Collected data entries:

..........

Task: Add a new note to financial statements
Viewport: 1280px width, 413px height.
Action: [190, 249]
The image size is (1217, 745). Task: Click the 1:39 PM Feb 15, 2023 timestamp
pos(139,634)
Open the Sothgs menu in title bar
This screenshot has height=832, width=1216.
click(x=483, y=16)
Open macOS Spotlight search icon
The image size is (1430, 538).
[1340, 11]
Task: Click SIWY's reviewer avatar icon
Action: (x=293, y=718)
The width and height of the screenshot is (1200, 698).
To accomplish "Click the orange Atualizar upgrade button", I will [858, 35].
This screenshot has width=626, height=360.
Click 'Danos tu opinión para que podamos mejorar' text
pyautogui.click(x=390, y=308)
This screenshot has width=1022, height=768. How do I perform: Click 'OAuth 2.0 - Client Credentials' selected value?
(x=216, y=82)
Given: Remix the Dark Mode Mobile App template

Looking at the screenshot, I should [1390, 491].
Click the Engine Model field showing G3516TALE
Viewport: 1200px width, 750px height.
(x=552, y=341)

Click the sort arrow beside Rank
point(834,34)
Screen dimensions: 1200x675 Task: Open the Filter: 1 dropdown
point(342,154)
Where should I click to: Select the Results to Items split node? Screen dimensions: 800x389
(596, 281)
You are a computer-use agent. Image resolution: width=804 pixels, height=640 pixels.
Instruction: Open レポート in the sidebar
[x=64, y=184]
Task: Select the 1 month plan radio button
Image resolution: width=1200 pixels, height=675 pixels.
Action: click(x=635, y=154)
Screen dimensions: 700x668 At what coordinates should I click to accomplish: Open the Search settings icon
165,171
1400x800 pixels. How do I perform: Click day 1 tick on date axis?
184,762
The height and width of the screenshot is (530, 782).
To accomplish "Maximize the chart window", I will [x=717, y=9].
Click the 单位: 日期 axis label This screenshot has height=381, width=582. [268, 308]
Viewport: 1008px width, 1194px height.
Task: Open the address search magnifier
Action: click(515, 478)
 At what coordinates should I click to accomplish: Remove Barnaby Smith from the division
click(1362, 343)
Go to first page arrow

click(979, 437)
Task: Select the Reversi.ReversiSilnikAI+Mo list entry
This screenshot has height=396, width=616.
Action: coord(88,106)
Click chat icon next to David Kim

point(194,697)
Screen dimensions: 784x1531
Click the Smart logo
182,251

..........

WHAT IS BEING ASKED: When you answer, return the records above exactly as they stand.

ANSWER SECTION:
Task: Add a new note to financial statements
Viewport: 1280px width, 413px height.
Action: [190, 249]
The image size is (1217, 745). Task: Click the 1:39 PM Feb 15, 2023 timestamp
pos(139,634)
Open the Sothgs menu in title bar
This screenshot has height=832, width=1216.
click(x=483, y=16)
Open macOS Spotlight search icon
The image size is (1430, 538).
[1340, 11]
Task: Click SIWY's reviewer avatar icon
Action: (x=293, y=718)
The width and height of the screenshot is (1200, 698).
To accomplish "Click the orange Atualizar upgrade button", I will [858, 35].
This screenshot has width=626, height=360.
Click 'Danos tu opinión para que podamos mejorar' text
pyautogui.click(x=390, y=308)
This screenshot has width=1022, height=768. How do I perform: Click 'OAuth 2.0 - Client Credentials' selected value?
(x=216, y=82)
Given: Remix the Dark Mode Mobile App template

Looking at the screenshot, I should [1390, 491].
Click the Engine Model field showing G3516TALE
Viewport: 1200px width, 750px height.
(x=552, y=341)

Click the sort arrow beside Rank
point(834,34)
Screen dimensions: 1200x675 Task: Open the Filter: 1 dropdown
point(342,154)
Where should I click to: Select the Results to Items split node? Screen dimensions: 800x389
(596, 281)
You are a computer-use agent. Image resolution: width=804 pixels, height=640 pixels.
Instruction: Open レポート in the sidebar
[x=64, y=184]
Task: Select the 1 month plan radio button
Image resolution: width=1200 pixels, height=675 pixels.
Action: click(x=635, y=154)
Screen dimensions: 700x668 At what coordinates should I click to accomplish: Open the Search settings icon
165,171
1400x800 pixels. How do I perform: Click day 1 tick on date axis?
184,762
The height and width of the screenshot is (530, 782).
To accomplish "Maximize the chart window", I will [x=717, y=9].
Click the 单位: 日期 axis label This screenshot has height=381, width=582. [268, 308]
Viewport: 1008px width, 1194px height.
Task: Open the address search magnifier
Action: click(515, 478)
 At what coordinates should I click to accomplish: Remove Barnaby Smith from the division
click(1362, 343)
Go to first page arrow

click(979, 437)
Task: Select the Reversi.ReversiSilnikAI+Mo list entry
This screenshot has height=396, width=616.
Action: coord(88,106)
Click chat icon next to David Kim

point(194,697)
Screen dimensions: 784x1531
Click the Smart logo
182,251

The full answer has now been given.